Simon Guindon

Large Scale Distributed Systems

My GitHub

Fluent style testing in Go

July 10, 2018

Recently my team has been working on Kubernetes eviction policies for Navops Command. Navops Command offers advanced scheduling, multi-tenancy and advanced policy management for Kubernetes. We are excited to bring these new eviction policies to the Kubernetes world and I’m delighted to write a bit about how we tested them along the way.

Briefly there’s some other exciting news you might be interested in as well. Recently Univa in partnership with Amazon AWS demonstrated extreme acale automation by deploying more than one million cores in a single Univa Grid Engine Cluster using AWS.

Containerization is popular these days and at Univa we have a lot experience with large scale containerized clusters that dates back before solutions like Kubernetes existed. We are excited to bring our experience to the Kubernetes community with Navops Command. Just like Kubernetes, Navops Command is written in Go and we needed a few improvements to make the process of development, testing and verifying safety guarantees to be more efficient so that engineers could iterate quickly and test clustered scenarios thoroughly.

We are always trying to improve how we test our solutions. The challenge with testing clustered features is that not everyone has the ability to spin up 1,000 or 1 million node clusters and even if you did, running tests on them takes a lot of time and these environments aren’t efficient for iterating quickly during development. Writing tests that use simulated clusters isn’t a new concept but it’s one that if your code is designed from the ground up to be easily simulated it becomes much easier.

A few key improvements we put effort into that really improved our simulated cluster tests that I would like to talk about are the following.

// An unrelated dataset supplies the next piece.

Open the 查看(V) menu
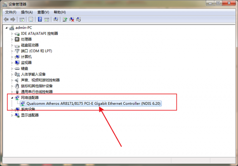Image resolution: width=238 pixels, height=166 pixels. point(43,12)
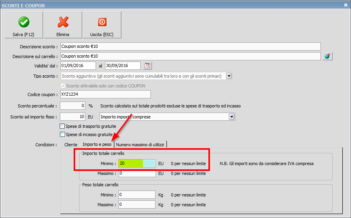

  1. Using a fluent style to make tests really easy to read and write.
  2. Simulate and verify cluster convergence.
  3. Simulate and verify cluster fault tolerance.

Fluent style tests

To give a little bit of insight on our development process, we document what use cases our features need to satisfy and we write tests to verify them. Typically use cases are easier to read in document form but not easy to read in test form because of all the setup boiler plate. Even with traditional “helper” functions you may be faimilar with, tests are usually hard to read. We wanted our simulated tests to be as easy to read as our documented use cases. Over time we’ve started to use these fluent style tests both in those simulated clusters but also in automated acceptance tests running against live Kubernetes clusters on GKE (Google Kubernetes Engine).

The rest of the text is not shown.